I woke up today with a feeling of heaviness in my belly. Could it be the cheap Chinese food we ate late night. It's amazing that you can get Chinese dinner for two for $15. It's tasty but it didn't sit well with me. I feel so sad lately. It's really not because we are having financial challenges. I have just been feeling the pain of the world. Our challenges are just a tear drop in the ocean. I listened to a narration of Chief Seattle's speech from 1854 http://www.halcyon.com/arborhts/chiefsea.html, narrated by a Native American, Wes Felty. It made me cry, again. Chief Seattle was a seer and could obviously look into the future of our world. He was right, we have not honored the waters, the buffalo or our Mother Earth. It makes me want to scream with anger, shame and frustration. Yes, I know I have co-created this and what do we do.
Joe had two calls from credit card companies. He stunned the woman on the other end of the phone when he told her he can't talk right now cause he is having heart problems. What a job they have, calling people to pay their credit cards. I don't know how they deal with it. Joe is so kind when he speaks to them and always asks, "How's your day going?" Sometimes after he tells his story they will actually be compassionate and say, "You can't believe the stories I hear."

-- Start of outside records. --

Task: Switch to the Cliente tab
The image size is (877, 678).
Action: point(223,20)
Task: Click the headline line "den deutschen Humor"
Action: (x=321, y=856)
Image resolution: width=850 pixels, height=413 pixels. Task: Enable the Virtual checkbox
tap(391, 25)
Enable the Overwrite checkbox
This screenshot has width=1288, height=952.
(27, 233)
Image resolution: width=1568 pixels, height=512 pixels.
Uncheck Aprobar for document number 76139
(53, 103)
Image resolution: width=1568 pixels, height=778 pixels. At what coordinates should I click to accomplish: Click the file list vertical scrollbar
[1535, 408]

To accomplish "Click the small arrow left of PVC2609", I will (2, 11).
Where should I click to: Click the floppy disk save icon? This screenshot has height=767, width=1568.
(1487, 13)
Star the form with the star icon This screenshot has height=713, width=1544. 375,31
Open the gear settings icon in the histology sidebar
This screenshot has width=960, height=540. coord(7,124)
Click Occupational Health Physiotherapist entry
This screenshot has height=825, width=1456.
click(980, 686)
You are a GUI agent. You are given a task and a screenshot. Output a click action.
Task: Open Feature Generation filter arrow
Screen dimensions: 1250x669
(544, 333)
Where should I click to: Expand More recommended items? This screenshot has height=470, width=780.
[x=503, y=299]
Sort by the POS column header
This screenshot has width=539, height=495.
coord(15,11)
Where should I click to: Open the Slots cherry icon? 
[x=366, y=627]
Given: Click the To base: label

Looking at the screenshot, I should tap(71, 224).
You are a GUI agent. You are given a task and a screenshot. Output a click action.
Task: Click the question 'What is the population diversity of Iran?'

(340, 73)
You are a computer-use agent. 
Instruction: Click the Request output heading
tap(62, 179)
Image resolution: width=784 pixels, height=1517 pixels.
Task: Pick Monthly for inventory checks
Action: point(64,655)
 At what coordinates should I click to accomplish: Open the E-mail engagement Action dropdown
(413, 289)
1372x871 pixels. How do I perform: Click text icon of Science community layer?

I happened to turn on The Today Show this morning. Sometimes I refer to the TV as the oracle, as it can be an inspiration to me at the perfect time. i tuned in to see a segment called "Your Life Calling" by Jane Pauley, http://today.msnbc.msn.com/id/26184891/vp/39210469#39210469. The piece was on a woman Catherine Zimmerman, who reinvented herself at 50 by going back to school to learn sustainable gardening. She then created and self published a book, Urban and Suburban Meadows, http://www.amazon.com/Urban-Suburban-Meadows-Bringing-Meadowscaping/dp/0984456007. I suppose that I identify with her as she is my age now and may be losing her home. She is fearless and we need to put her in our fearless women tribe. I encourage everyone to buy her book. She like me, has created a movement, "The Meadow Movement."
I am forging through my day...my life, finding the inspiration that is around me. Heavy belly and all, I know I have a calling to fulfill. So I go through the tears, go back to bed sometimes because I just can't seem to find the energy to fight the good fight. Ultimately I come back to my grateful heart.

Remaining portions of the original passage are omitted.